The following notebook has last been tested on Apr 4, 2024 for maize data.

In [75]:
# Import necessary libraries
import glob
import pandas as pd  # Version 2.0.2
import numpy as np  # Version 1.25.0

# Set display options for pandas
pd.set_option("max_colwidth", 20)

# Define a dictionary for translating Spanish column names to English.
translation_dict = {
    "idDepartamento":"adm_id", 
    "Departamento":"adm_name",
    "Campaña":"planting_year",
    "Sup. Sembrada": "planted_area",
    "Sup. Cosechada": "harvested_area",
    "Producción": "production",
    "Rendimiento": "yield"
}

# Define a list of variables
crop_variables = ["yield", "production", "harvested_area", "planted_area"]

# Define the path to the folder containing only the datasets
data_path = "C:/Users/rhd630/Downloads/maize_AR.csv"

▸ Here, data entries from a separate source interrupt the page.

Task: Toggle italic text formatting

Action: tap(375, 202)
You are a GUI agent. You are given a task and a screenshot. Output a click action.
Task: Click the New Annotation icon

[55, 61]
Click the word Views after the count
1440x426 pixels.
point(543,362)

# Define metadata of your dataset
harvest_year_offset = 1 # 0 if harvest is in same year as planting, 1 if harvest is in the year after planting 
crop_name = "Maize"
crop_id = np.nan
season_name = np.nan
source = "https://datosestimaciones.magyp.gob.ar/"
harvest_month = "06" # Check e.g. https://ipad.fas.usda.gov/countrysummary/default.aspx?id=AR&crop=Corn
planting_month = "09" # Check e.g. https://ipad.fas.usda.gov/countrysummary/default.aspx?id=AR&crop=Corn

### 1. Read data

In [76]:
df = (
        pd
        .read_csv(data_path, skiprows=0, skipfooter=0, engine="python",encoding="latin1", delimiter=';')
        .rename(columns=translation_dict)
        .assign(harvest_year=lambda x: x.planting_year.str.split('/').str[0].astype(int) + harvest_year_offset, crop_id=crop_id, season_name=season_name, 
                planting_month=planting_month, crop_name=crop_name, source=source,  harvest_month=harvest_month, country_code="ARG")
        )

df.head(2)



Unnamed: 0,Cultivo,planting_year,Provincia,adm_name,idProvincia,adm_id,planted_area,harvested_area,production,yield,harvest_year,crop_id,season_name,planting_month,crop_name,source,harvest_month,country_code
0,Maíz,1969/70,BUENOS AIRES,25 DE MAYO,6,854,36000,33000,102300,3100,1970,,,10,Maize,https://datosest...,3,ARG
1,Maíz,1970/71,BUENOS AIRES,25 DE MAYO,6,854,55000,49000,161700,3300,1971,,,10,Maize,https://datosest...,3,ARG


### 2. Preprocessing

In [77]:
# Define harvest and planting dates
df["harvest_date"] = df["harvest_year"].astype(str) + "-" + df["harvest_month"]
df["planting_date"] = df["planting_year"].astype(str) + "-" + df["planting_month"]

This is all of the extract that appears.